INSTRUCCIONES: ¿Puedes repetir tal cual los ítems que van entre la línea que contiene "The width and height of the screenshot is (1127, 1064)." y la que contiene "click(x=552, y=292)", ambas incluidas?

Registros de un conjunto de datos de señalamiento:
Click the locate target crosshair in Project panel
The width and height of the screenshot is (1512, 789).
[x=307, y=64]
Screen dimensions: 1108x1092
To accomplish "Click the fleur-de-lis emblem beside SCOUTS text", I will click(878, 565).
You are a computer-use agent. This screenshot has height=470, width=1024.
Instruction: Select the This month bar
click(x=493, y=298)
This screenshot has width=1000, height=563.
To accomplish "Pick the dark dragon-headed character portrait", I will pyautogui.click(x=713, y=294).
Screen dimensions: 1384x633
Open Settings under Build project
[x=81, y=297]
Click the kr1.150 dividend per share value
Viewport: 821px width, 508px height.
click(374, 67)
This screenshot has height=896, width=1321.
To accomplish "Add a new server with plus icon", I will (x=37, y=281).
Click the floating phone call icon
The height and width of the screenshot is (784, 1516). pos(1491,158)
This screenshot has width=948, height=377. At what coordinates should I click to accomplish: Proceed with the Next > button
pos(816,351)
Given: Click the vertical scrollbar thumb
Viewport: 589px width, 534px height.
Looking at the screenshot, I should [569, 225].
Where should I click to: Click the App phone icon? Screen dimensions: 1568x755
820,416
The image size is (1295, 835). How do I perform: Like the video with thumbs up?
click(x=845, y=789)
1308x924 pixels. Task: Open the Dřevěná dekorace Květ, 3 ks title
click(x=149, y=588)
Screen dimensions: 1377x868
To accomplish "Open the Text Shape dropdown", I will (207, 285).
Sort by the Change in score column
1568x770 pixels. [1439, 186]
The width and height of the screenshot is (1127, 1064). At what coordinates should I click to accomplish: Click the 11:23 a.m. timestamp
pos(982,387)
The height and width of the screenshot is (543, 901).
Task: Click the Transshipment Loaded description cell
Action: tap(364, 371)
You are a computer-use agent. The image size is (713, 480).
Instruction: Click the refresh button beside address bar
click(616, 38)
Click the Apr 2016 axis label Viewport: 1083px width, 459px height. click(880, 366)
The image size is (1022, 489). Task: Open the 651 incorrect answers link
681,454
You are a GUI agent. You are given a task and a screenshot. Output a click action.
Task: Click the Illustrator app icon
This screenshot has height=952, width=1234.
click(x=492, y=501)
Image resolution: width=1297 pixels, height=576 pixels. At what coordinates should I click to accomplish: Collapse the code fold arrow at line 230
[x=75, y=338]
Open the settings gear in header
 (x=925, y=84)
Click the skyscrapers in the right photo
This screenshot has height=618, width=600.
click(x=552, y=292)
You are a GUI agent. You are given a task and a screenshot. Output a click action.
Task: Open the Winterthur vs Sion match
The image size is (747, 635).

RESPUESTA:
The width and height of the screenshot is (1127, 1064). At what coordinates should I click to accomplish: Click the 11:23 a.m. timestamp
pos(982,387)
The height and width of the screenshot is (543, 901).
Task: Click the Transshipment Loaded description cell
Action: tap(364, 371)
You are a computer-use agent. The image size is (713, 480).
Instruction: Click the refresh button beside address bar
click(616, 38)
Click the Apr 2016 axis label Viewport: 1083px width, 459px height. click(880, 366)
The image size is (1022, 489). Task: Open the 651 incorrect answers link
681,454
You are a GUI agent. You are given a task and a screenshot. Output a click action.
Task: Click the Illustrator app icon
This screenshot has height=952, width=1234.
click(x=492, y=501)
Image resolution: width=1297 pixels, height=576 pixels. At what coordinates should I click to accomplish: Collapse the code fold arrow at line 230
[x=75, y=338]
Open the settings gear in header
 (x=925, y=84)
Click the skyscrapers in the right photo
This screenshot has height=618, width=600.
click(x=552, y=292)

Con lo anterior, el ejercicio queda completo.